> _Data to use_:
◆ ◆ ◆ ◆ ◆ ◆ ◆
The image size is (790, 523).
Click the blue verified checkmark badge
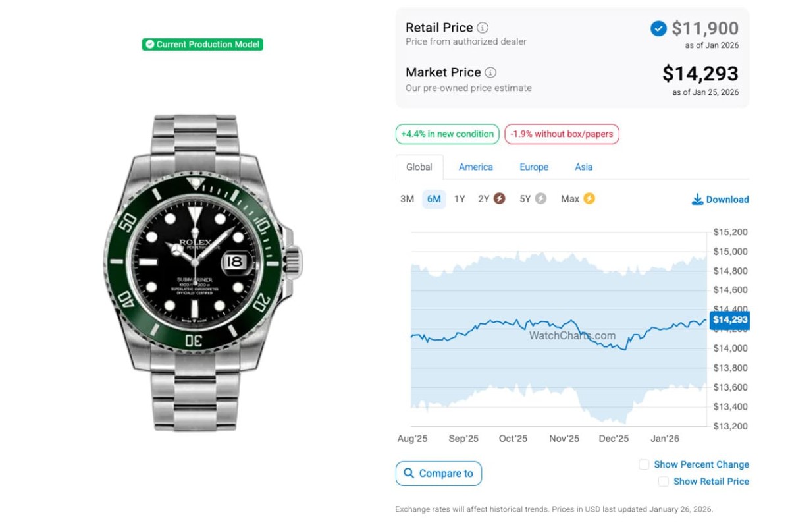[658, 28]
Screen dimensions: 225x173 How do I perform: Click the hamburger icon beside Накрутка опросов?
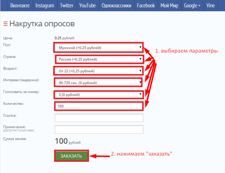pos(6,24)
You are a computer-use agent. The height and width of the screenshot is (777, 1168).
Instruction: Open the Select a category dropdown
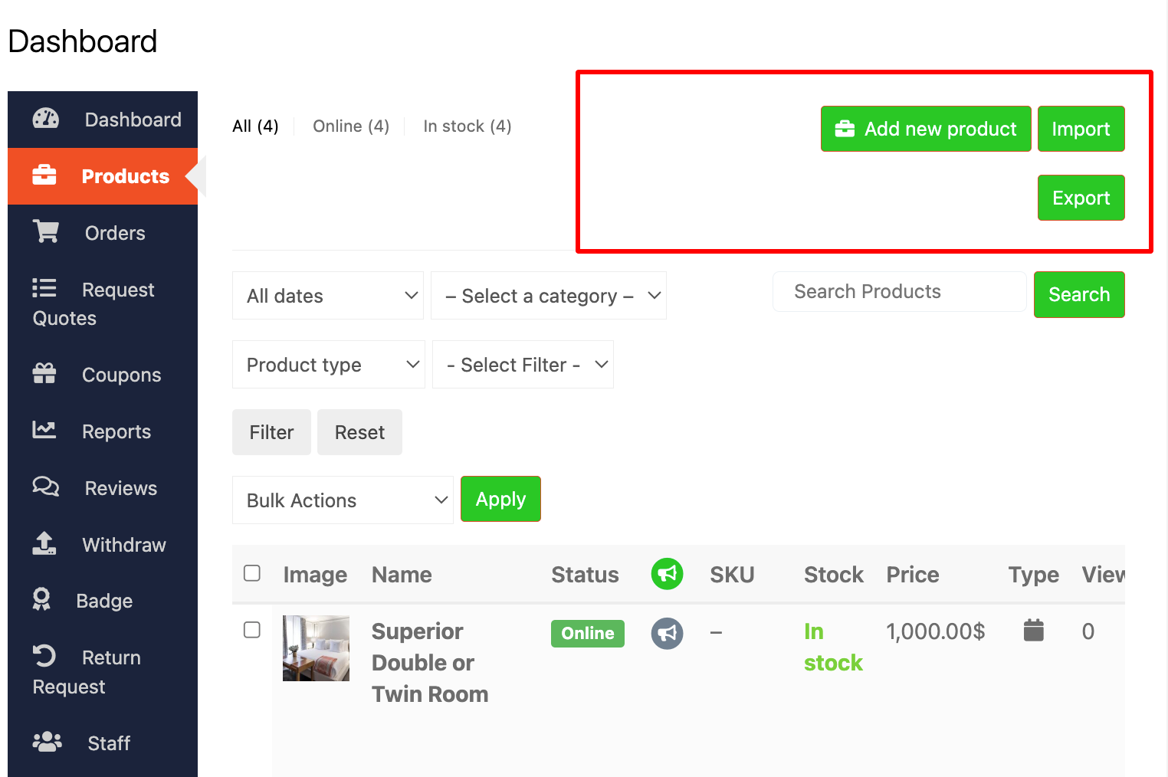(x=549, y=295)
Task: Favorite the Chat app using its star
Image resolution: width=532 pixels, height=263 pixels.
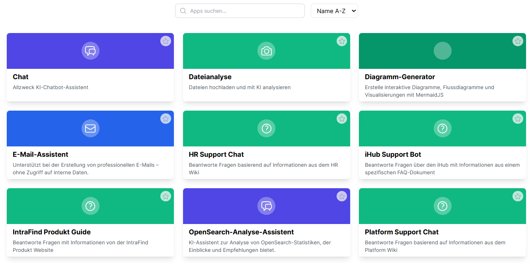Action: tap(166, 41)
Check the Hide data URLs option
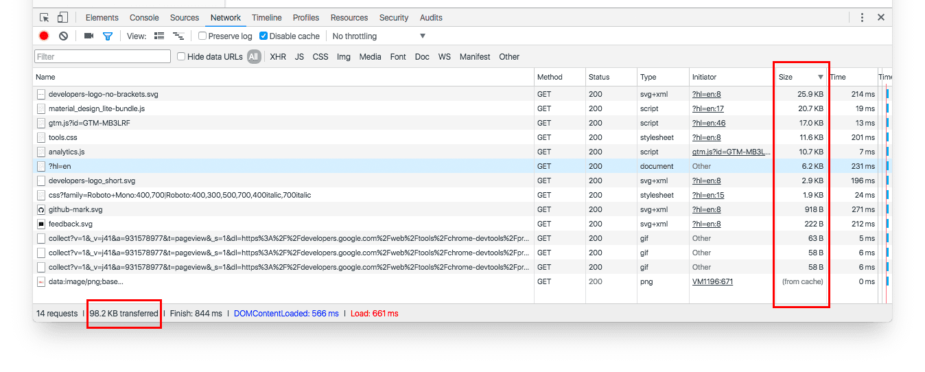 [x=181, y=57]
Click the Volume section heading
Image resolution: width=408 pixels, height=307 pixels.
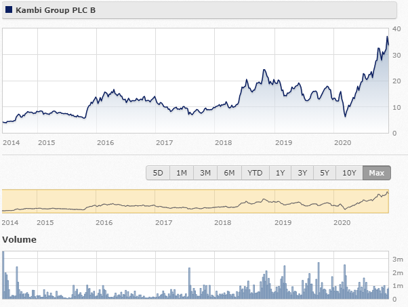pyautogui.click(x=19, y=240)
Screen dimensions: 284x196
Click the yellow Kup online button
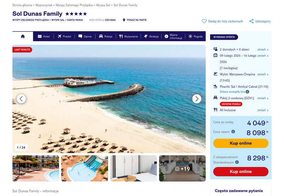(x=241, y=143)
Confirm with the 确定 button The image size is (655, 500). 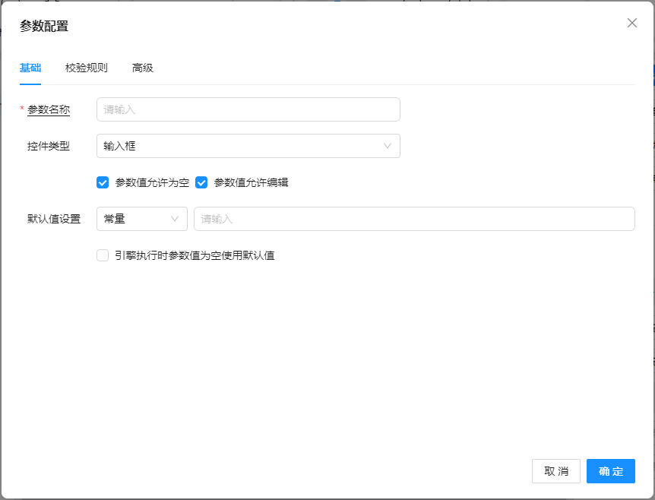click(x=610, y=471)
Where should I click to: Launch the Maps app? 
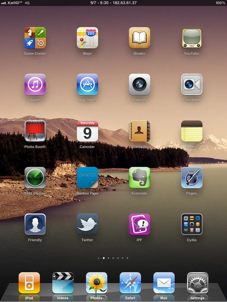click(x=87, y=38)
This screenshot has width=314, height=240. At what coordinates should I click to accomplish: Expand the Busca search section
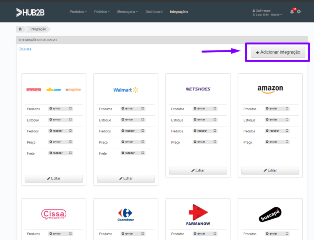click(25, 49)
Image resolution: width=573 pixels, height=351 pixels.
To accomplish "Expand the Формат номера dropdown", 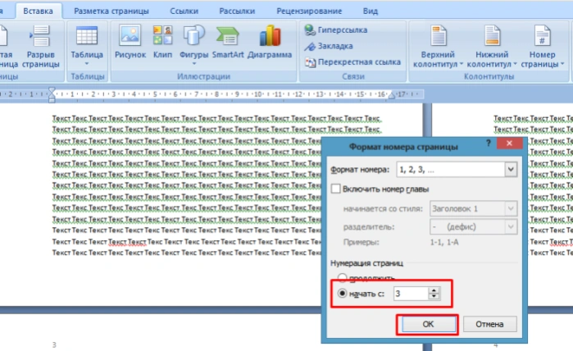I will (x=511, y=170).
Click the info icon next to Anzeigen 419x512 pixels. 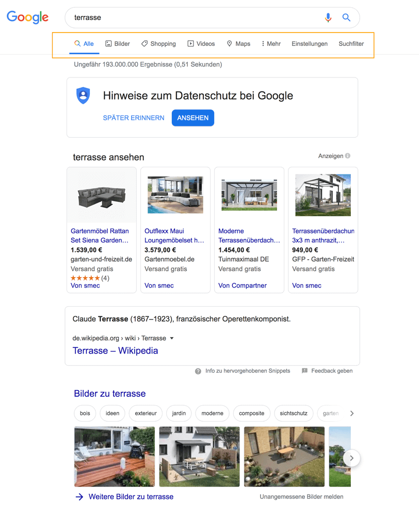pyautogui.click(x=347, y=155)
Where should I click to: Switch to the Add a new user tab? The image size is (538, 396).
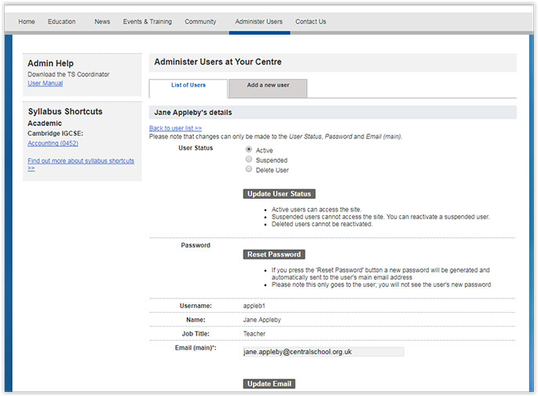pyautogui.click(x=268, y=85)
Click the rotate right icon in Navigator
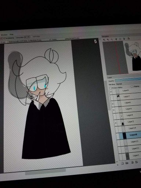The width and height of the screenshot is (141, 188). [x=124, y=39]
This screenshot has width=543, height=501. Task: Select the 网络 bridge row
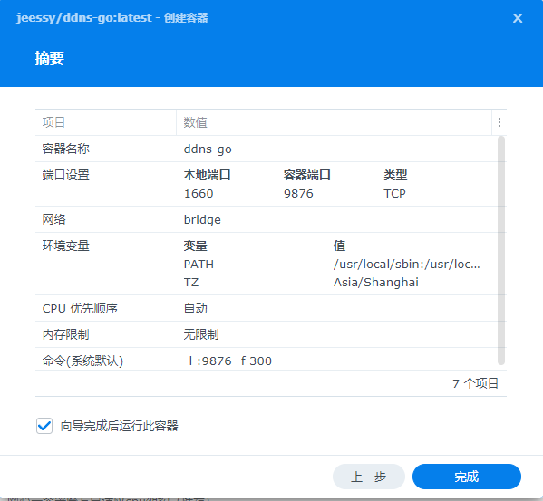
◆ ◆ ◆ ◆ ◆ ◆ ◆
> _What needs to be done_:
Only lines go in the copy, not pictures. Transcribe exactly from the start of the listing through the line containing "You are a computer-use".

> _Solved problem_:
The image size is (790, 523).
Click the blue verified checkmark badge
[658, 28]
Screen dimensions: 225x173 How do I perform: Click the hamburger icon beside Накрутка опросов?
pos(6,24)
You are a computer-use agent. The height and width of the screenshot is (777, 1168).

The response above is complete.